CUDA error: an illegal memory access was encountered
baoachun opened this issue · comments
I have identified that the identifyTileRanges
function is causing the issue, but I'm not quite sure how to resolve it. Do you have any constructive suggestions?
https://github.com/graphdeco-inria/diff-gaussian-rasterization/blob/59f5f77e3ddbac3ed9db93ec2cfe99ed6c5d121d/cuda_rasterizer/rasterizer_impl.cu#L116
Oddly, I didn't encounter any issues when I directly loaded the saved input parameters for rendering.
dump_file.zip
pytorch 1.13.1
cuda 11.4
A100 SXM4 80G
After several days of debugging, I found that the concatenation of keys might have caused anomalies, leading to memory errors. By storing them separately instead of concatenating, this issue was resolved. However, another exception occurred in the FORWARD::render
function, and the problem couldn't be reproduced with the parameters saved in debug mode.
Does it happen on the first iteration or later on? Can you check whether you have nans on any tensors fed to the rasterisation function?

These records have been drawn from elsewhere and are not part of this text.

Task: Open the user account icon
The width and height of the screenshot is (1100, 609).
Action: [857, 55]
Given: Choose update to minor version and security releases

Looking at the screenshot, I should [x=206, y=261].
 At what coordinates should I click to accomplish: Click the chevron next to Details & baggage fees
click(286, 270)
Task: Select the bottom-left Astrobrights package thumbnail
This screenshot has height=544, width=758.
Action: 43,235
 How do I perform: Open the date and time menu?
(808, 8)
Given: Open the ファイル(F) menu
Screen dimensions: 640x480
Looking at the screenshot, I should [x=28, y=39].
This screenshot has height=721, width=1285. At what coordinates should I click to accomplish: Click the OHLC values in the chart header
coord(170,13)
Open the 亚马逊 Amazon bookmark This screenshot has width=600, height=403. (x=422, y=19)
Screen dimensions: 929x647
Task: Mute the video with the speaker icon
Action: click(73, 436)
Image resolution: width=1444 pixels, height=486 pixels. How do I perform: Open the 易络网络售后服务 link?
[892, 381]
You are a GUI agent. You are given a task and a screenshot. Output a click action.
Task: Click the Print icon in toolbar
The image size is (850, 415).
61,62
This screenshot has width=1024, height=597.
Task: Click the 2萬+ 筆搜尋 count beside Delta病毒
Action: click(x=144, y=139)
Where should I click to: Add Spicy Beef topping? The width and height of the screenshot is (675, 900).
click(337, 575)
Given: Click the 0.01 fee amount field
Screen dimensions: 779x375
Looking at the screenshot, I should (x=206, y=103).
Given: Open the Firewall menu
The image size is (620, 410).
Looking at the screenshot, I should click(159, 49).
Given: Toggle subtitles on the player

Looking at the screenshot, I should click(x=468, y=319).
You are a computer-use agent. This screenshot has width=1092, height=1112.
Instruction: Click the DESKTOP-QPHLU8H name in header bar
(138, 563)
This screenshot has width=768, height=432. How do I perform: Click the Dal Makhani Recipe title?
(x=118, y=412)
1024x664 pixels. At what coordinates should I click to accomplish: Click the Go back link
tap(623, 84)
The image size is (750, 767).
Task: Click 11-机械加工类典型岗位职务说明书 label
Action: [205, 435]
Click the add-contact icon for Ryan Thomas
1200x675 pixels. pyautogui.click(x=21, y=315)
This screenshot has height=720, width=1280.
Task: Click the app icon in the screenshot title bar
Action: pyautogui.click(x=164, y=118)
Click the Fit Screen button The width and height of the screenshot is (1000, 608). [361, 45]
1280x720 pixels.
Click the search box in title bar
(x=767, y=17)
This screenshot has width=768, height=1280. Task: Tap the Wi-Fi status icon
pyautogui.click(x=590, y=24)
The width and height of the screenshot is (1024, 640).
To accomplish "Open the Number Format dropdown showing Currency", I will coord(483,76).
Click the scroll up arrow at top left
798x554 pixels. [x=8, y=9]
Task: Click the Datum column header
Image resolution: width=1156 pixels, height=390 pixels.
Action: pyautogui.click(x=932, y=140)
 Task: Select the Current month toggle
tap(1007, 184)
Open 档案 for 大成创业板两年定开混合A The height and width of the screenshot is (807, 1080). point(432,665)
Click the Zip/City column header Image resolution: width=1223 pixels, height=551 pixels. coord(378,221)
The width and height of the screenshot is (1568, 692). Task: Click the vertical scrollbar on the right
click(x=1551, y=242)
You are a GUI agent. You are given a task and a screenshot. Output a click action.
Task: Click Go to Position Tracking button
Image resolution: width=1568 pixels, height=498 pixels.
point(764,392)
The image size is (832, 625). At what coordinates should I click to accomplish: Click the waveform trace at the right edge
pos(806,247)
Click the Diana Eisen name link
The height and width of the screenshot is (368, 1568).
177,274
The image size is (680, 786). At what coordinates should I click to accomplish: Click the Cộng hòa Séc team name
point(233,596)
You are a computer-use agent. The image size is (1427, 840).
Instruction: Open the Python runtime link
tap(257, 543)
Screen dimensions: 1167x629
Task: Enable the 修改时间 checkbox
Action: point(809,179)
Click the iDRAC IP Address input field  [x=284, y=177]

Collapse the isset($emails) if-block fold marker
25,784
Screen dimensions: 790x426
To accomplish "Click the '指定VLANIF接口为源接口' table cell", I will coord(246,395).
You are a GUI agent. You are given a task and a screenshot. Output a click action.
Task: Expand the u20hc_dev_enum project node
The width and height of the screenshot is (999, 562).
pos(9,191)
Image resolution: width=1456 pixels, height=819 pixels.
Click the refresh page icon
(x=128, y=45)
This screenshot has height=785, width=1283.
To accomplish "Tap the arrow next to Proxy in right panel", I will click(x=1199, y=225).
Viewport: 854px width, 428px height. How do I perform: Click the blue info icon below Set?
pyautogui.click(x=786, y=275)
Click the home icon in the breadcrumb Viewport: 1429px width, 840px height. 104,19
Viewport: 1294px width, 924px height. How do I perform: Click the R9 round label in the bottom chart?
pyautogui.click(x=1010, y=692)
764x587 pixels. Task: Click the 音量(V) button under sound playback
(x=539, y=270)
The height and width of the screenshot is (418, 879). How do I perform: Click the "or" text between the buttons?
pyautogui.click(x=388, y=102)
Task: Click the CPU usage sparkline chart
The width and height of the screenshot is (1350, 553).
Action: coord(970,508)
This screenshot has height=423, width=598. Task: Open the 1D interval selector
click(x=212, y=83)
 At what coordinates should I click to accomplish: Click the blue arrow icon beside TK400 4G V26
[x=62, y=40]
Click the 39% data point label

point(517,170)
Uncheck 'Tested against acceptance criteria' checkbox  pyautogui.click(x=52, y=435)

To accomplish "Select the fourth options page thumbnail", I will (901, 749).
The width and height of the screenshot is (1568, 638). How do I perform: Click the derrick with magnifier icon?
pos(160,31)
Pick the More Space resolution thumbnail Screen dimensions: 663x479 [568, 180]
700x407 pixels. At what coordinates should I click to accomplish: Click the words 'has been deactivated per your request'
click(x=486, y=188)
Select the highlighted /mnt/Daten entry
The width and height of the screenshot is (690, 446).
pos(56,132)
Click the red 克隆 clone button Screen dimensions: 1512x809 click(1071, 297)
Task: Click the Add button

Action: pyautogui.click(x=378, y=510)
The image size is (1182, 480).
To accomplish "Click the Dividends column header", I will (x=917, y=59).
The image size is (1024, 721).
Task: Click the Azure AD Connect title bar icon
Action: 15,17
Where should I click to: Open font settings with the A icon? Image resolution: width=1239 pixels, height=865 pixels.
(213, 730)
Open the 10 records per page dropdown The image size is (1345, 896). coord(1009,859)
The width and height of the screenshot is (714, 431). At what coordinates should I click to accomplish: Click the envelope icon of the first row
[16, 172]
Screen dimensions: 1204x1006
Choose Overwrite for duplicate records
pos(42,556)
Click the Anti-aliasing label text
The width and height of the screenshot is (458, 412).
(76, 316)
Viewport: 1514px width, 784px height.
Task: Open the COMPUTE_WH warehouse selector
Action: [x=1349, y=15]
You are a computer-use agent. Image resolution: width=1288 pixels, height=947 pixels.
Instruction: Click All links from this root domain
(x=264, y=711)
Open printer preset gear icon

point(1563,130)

@PanagiotisP Yes, the issue tends to occur after iterating hundreds of times, but sometimes it may take thousands of iterations to appear. I have checked the input parameters and have not found any NaN values. However, I noticed that the error occurs because currtile
or prevtile
exceeds the length of ranges
, resulting in a memory out-of-bounds issue. At this point, currtile
or prevtile
are very large strange numbers, such as prevtile=3210786815
and currtile=1072937470
. Do you have any insights on this?
No, I'm sorry. I'm not very familiar with the tiling procedure, so NaN was my best bet. In your place, I think, I would also check if extremely big scale values appear for some reason (e.g. due to a regularisation term gone bad). But other than that, your guess is as good as mine
@baoachun Did you solve this problem? I also got a very large strange numbers (currtile, prevtile).
@Devlee247 Yes, I changed the concatenation operation of ID and depth to store them separately, and that bug is fixed. However, I still encounter errors in the FORWARD::render
function, and I suspect there are other unresolved issues in the FORWARD::render
function.
@baoachun Thank you for sharing, I also fixed via adding torch.cuda.empty_cache() in the forward function. (GaussianSplatting pytorch Class)
@Devlee247 Thank you for sharing, unfortunately, this method does not solve my problem.
@PanagiotisP How to solve this problem which the gaussian primitives attributions turn to be Nan
when I train for thousands iterations? And I check the Nan value and turn all nan to 0, but in the rest iterations, all the loss come to be nan.
I am not sure I can help with that, as nan
propagates instantly to everything. Usually, you want to ensure that you don't make any obvious illegal operations, like dividing with zeros, taking the log of a non-positive number etc.